Token Efficient Encoding Strategies

SDKs that implement TRON encoding should aim to minimize the number of tokens by default. Here are some simple tips to achieve this:

  • Use letters A-Z for class names. After the first 26 classes, use A1-Z1, A2-Z2, etc.
  • Use either JSON syntax or class instantiation based on the number of properties and occurrences of the object structure. The following strategy tends to be most practical for achieving fewer tokens than pure JSON encoding in most cases.
    • If an object structure has only one property OR only occurs once, encode with JSON syntax without defining a class (i.e., do {"property": "value"} instead of A("value")).
    • Otherwise (if an object structure has more than one property AND more than occurrences), define a class and encode each occurrence with class instantiation.
  • Although the strategy above has higher potential to achieve more token reduction, it does not always guarantee fewer tokens than pure JSON encoding.

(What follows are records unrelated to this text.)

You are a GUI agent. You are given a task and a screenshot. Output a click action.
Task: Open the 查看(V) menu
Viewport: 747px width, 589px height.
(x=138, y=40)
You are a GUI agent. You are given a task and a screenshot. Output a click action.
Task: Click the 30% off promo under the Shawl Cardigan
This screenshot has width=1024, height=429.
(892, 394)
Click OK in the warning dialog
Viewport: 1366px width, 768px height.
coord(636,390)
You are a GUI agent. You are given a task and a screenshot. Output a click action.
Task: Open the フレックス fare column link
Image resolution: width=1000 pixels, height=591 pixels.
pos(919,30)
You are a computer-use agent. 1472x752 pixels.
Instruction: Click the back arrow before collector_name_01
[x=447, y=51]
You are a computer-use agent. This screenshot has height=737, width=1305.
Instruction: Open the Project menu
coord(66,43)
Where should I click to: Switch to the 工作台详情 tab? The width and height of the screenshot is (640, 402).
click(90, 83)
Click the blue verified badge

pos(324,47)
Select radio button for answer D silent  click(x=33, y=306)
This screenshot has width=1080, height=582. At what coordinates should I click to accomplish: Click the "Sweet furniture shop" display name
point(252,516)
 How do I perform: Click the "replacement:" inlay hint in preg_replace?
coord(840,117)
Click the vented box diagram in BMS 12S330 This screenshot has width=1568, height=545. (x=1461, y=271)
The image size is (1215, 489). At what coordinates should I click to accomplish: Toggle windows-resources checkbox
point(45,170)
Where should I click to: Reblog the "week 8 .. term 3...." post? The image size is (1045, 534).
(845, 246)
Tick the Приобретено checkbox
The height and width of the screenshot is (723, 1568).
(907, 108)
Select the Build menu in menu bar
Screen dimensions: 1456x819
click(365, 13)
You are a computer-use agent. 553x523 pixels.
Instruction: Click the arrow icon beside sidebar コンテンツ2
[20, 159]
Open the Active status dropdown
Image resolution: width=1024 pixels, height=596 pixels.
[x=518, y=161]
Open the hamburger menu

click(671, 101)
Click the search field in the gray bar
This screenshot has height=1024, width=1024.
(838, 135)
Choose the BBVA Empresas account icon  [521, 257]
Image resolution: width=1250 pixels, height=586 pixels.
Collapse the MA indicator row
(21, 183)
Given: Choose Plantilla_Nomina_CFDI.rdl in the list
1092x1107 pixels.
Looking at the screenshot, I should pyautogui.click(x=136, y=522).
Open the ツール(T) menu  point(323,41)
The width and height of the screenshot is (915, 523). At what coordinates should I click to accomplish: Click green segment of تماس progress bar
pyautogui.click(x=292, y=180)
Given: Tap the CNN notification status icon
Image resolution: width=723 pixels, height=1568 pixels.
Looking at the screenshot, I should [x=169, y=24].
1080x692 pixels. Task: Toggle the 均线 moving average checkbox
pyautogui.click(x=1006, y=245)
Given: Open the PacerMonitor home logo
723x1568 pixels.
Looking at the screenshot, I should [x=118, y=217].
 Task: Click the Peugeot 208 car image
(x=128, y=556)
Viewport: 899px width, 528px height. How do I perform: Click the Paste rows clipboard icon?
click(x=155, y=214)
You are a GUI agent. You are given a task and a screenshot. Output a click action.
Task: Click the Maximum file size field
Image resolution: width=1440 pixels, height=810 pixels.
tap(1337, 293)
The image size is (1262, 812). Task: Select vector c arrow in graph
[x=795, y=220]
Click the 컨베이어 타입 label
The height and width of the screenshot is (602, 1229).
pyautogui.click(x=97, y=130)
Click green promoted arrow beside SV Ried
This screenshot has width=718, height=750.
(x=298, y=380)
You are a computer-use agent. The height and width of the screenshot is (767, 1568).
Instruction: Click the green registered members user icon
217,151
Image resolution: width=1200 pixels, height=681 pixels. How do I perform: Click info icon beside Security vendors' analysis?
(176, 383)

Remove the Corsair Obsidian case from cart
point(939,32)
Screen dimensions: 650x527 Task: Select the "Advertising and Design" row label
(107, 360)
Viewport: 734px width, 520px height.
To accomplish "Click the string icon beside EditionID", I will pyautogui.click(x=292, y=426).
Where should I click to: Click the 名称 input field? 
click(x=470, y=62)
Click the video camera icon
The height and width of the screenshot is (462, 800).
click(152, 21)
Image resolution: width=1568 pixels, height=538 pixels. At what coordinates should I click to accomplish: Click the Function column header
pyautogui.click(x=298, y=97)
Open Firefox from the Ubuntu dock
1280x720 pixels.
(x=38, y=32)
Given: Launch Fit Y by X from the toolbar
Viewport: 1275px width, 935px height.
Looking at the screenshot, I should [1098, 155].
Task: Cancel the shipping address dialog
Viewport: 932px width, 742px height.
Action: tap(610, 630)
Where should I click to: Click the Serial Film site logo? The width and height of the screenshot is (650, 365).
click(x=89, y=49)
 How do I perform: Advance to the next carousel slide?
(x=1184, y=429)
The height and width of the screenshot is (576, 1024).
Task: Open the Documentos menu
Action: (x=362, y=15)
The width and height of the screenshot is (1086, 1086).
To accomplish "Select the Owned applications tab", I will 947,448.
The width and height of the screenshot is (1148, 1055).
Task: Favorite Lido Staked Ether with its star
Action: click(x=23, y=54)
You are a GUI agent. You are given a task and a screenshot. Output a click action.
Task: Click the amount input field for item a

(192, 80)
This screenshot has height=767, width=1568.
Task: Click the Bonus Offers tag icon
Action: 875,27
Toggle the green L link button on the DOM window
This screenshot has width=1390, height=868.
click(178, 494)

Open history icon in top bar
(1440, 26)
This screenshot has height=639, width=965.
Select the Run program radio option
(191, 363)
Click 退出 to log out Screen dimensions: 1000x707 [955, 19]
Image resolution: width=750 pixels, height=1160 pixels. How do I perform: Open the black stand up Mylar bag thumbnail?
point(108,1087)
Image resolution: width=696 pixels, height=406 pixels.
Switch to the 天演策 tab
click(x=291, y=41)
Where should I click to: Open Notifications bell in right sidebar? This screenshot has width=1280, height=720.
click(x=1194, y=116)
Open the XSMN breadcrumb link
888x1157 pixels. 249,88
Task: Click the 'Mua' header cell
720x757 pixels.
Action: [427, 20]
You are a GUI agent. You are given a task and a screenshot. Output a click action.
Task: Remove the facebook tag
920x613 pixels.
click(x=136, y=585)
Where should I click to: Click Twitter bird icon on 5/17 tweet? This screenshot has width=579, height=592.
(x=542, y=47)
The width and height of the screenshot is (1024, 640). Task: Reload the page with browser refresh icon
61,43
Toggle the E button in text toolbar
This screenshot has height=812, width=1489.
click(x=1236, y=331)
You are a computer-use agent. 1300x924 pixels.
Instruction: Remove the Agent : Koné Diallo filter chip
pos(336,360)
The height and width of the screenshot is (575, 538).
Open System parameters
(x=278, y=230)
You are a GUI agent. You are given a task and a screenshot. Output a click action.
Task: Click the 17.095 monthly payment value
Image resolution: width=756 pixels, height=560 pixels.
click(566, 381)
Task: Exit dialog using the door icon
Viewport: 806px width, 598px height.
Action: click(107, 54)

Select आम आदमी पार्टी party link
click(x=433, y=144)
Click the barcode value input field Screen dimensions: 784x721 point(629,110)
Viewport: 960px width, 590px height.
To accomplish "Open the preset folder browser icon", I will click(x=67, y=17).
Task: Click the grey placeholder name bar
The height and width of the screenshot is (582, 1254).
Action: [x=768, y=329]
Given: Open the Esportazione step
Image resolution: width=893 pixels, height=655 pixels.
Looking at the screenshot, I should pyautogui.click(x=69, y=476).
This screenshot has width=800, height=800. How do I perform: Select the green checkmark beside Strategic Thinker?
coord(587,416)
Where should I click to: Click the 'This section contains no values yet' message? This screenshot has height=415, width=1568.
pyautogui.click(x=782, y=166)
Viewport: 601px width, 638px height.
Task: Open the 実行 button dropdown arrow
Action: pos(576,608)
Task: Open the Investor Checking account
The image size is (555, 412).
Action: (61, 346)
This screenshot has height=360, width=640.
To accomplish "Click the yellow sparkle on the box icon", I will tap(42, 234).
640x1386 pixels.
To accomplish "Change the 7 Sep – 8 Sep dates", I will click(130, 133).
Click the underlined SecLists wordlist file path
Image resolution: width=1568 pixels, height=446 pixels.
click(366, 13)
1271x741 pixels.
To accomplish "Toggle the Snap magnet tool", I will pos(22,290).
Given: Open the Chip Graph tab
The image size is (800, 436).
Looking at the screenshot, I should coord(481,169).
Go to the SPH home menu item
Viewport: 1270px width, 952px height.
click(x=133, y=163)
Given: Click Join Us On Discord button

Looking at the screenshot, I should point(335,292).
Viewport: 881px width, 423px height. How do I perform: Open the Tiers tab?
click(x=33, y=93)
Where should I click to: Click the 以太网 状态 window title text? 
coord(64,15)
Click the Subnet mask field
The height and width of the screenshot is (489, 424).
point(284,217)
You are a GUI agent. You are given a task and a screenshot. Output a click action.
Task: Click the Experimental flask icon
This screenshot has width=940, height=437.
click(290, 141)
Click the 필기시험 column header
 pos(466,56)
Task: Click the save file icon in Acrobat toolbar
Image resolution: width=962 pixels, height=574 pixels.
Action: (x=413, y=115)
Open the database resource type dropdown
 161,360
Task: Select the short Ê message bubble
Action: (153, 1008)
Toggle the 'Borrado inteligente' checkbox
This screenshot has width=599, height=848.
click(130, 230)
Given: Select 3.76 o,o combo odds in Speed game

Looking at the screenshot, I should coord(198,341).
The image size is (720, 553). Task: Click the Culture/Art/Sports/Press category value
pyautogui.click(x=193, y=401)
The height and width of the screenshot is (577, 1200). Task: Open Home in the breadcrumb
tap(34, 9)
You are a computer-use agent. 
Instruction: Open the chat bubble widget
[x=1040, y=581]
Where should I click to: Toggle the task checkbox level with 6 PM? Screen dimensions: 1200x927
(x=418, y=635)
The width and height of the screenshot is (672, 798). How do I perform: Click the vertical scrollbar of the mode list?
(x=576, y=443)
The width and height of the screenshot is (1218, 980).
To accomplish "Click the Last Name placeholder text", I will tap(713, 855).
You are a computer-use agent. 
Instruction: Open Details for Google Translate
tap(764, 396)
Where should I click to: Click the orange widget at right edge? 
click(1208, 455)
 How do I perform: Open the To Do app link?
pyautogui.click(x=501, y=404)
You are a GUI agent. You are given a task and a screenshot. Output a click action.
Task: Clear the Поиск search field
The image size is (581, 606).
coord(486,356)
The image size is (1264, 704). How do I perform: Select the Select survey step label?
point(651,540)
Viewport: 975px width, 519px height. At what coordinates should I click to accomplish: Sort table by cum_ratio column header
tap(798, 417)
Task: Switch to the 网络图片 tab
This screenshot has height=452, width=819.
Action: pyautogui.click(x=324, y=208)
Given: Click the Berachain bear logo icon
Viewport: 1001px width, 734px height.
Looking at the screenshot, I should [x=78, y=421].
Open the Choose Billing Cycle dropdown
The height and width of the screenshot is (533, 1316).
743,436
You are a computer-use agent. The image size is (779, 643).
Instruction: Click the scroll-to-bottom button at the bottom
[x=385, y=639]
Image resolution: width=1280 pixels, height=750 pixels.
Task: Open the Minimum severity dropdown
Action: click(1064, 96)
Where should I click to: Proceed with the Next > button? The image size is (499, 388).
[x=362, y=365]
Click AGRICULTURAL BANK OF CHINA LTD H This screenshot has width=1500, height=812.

The following strategy is mathematically proven to always result in fewer (or equal) tokens than pure JSON encoding, but has a lower potential for a large percentage in token reduction:
    • Let x be the number of properties in the object structure, and n be the number of occurrences of the object structure.
    • If x > 1 and n > (2x + 3) / (2x - 2) for the object structure, define a class and encode each occurrence with class instantiation. Otherwise, encode with JSON syntax without defining a class.
    • Note that this strategy is more difficult to unit test for little to no benefit over the first strategy in most cases.

In addition, the following are more ideas to achieve even better token efficiency, though they come with some trade-offs:

  • Define the class definitions in descending order by their occurrence. For instance, use "A" for the most frequent object, "B" for the second most frequent, etc. However, this may make the ordering of the class definitions seem random and less intuitive when compared to the JSON representation, and is only beneficial if there are more than 26 classes.
  • Pick class names from a large set of single token words instead of using A-Z, A1-Z1, A2-Z2, etc. However, this does not guarantee an infinite choice of class names if you attempt to always use one token per class name.